Exercise instructions:
(a) Recast the paragraph of the football story summary that begins "Casey feels the pressure" as a short list, keeping its main facts.
(b) Reproduce the football story summary word for word from "The state championship" up to and including "University of Alabama.".

Page:
"""

The state championship game attracts scouts from college football programs who want to see whether Casey is for real. But the night of the big game, it rains. In the final minute, with Avalon needing just one more touchdown to win, as Casey winds up for the forward pass, his foot slips in the wet mud. He falls, his pass goes wide, Lucas cannot reach it and Avalon loses.

It’s all over. There will be no more Friday night glory for Avalon, for Casey, Lucas, coach “Balls” Baldwin, nor anyone else in Avalon.

But it’s not over. It’s only early December, and the school year stretches ahead. The story continues through December by juxtaposing the experiences of Casey and Lucas.

For Casey, December is a season of continual phone calls from scouts from high-profile college football scouts, including the legendary Frank Hatchett, longtime head of the football program at the University of Alabama.

Casey feels the pressure of not just competing coaches who tempt him with scholarships, cars and sex, but also from his family, who want him to bring glory to them as well as the town; town leaders with competing interests; his wide receiver but never friend, Lucas Calhoun; and of course his teasing, virginal girlfriend, the cheerleader Chelsea Sinclair.

"""

(Records on locating elements on screens)
"""

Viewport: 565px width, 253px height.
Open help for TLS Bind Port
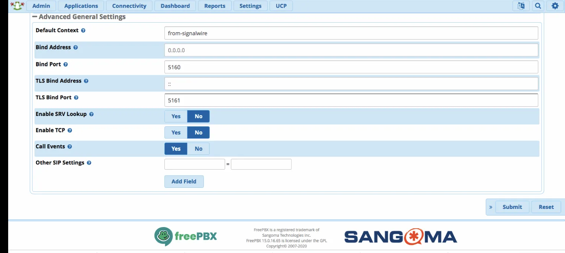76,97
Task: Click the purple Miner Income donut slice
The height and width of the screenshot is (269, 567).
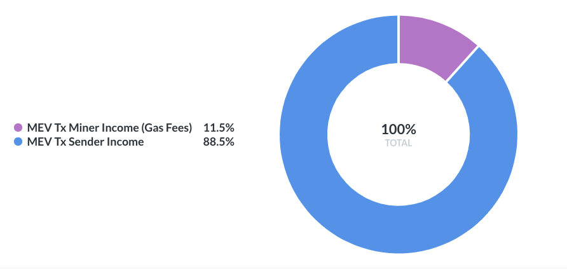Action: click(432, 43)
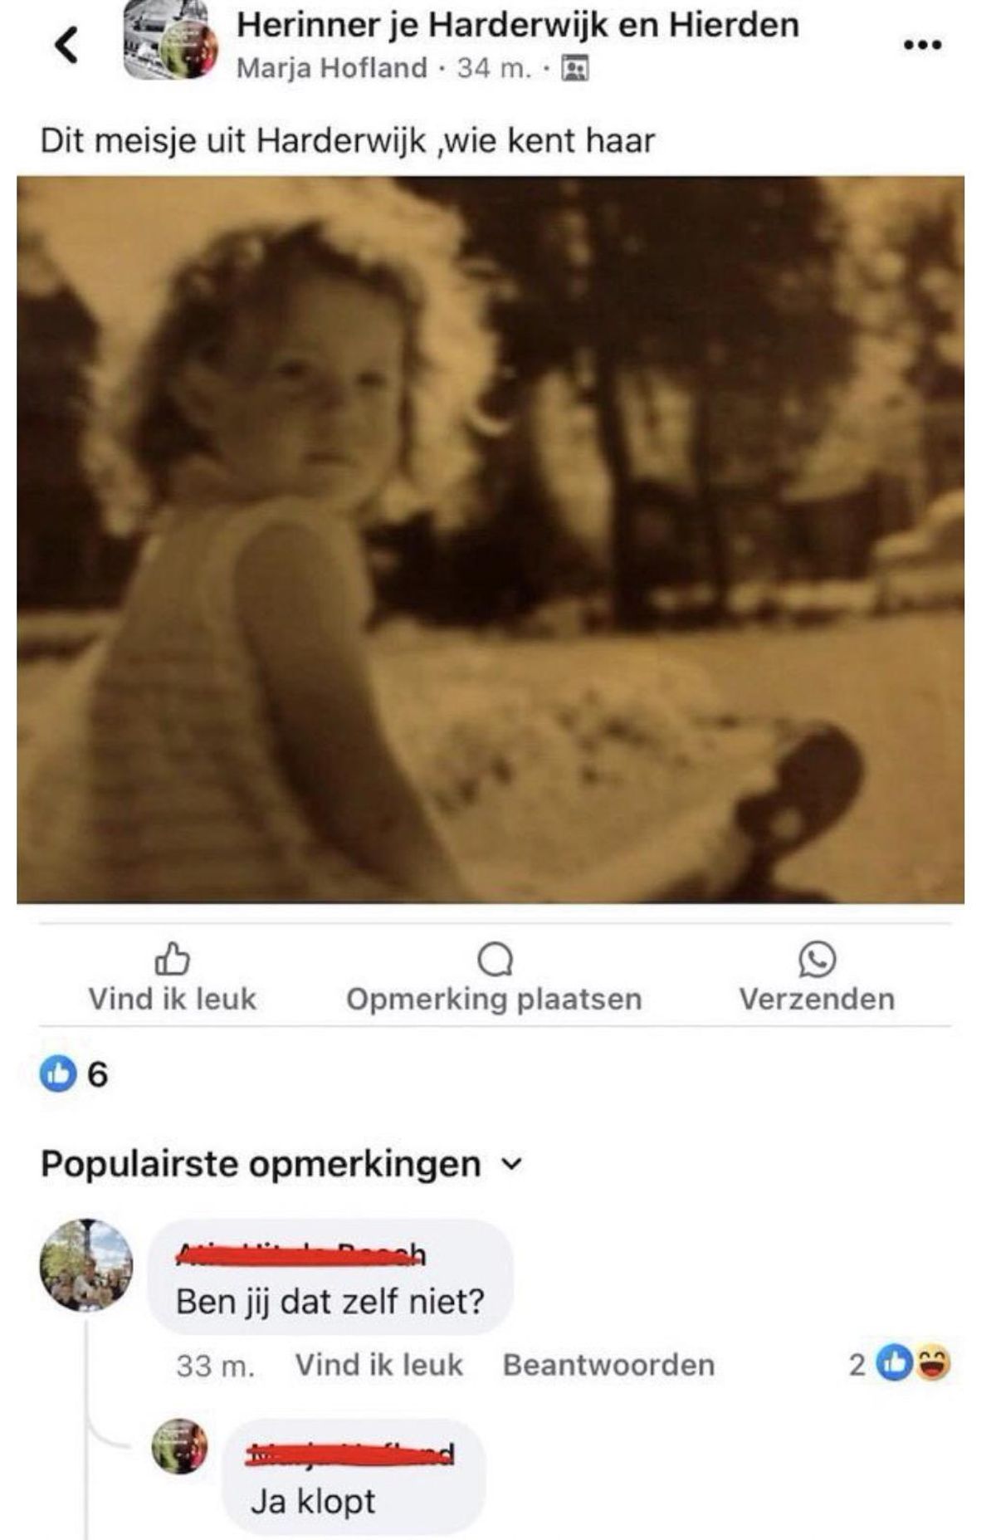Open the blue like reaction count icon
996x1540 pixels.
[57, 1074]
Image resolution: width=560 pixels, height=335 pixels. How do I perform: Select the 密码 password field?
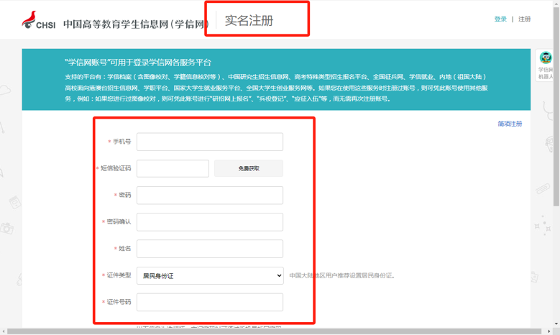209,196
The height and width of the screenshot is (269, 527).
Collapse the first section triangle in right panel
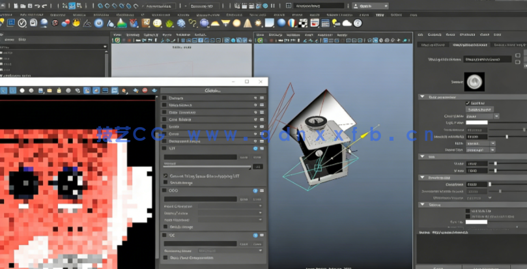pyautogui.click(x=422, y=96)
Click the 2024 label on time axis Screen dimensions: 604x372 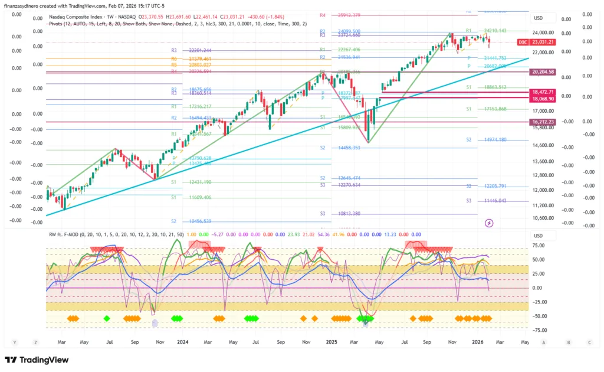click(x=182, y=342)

"""

Written answers:
(a)
Casey feels pressure from:
- competing coaches who tempt him with scholarships, cars and sex
- his family, who want him to bring glory to them and to the town
- town leaders with competing interests
- Lucas Calhoun, his wide receiver but never his friend
- Chelsea Sinclair, his teasing, virginal cheerleader girlfriend

(b)
The state championship game attracts scouts from college football programs who want to see whether Casey is for real. But the night of the big game, it rains. In the final minute, with Avalon needing just one more touchdown to win, as Casey winds up for the forward pass, his foot slips in the wet mud. He falls, his pass goes wide, Lucas cannot reach it and Avalon loses.

It’s all over. There will be no more Friday night glory for Avalon, for Casey, Lucas, coach “Balls” Baldwin, nor anyone else in Avalon.

But it’s not over. It’s only early December, and the school year stretches ahead. The story continues through December by juxtaposing the experiences of Casey and Lucas.

For Casey, December is a season of continual phone calls from scouts from high-profile college football scouts, including the legendary Frank Hatchett, longtime head of the football program at the University of Alabama.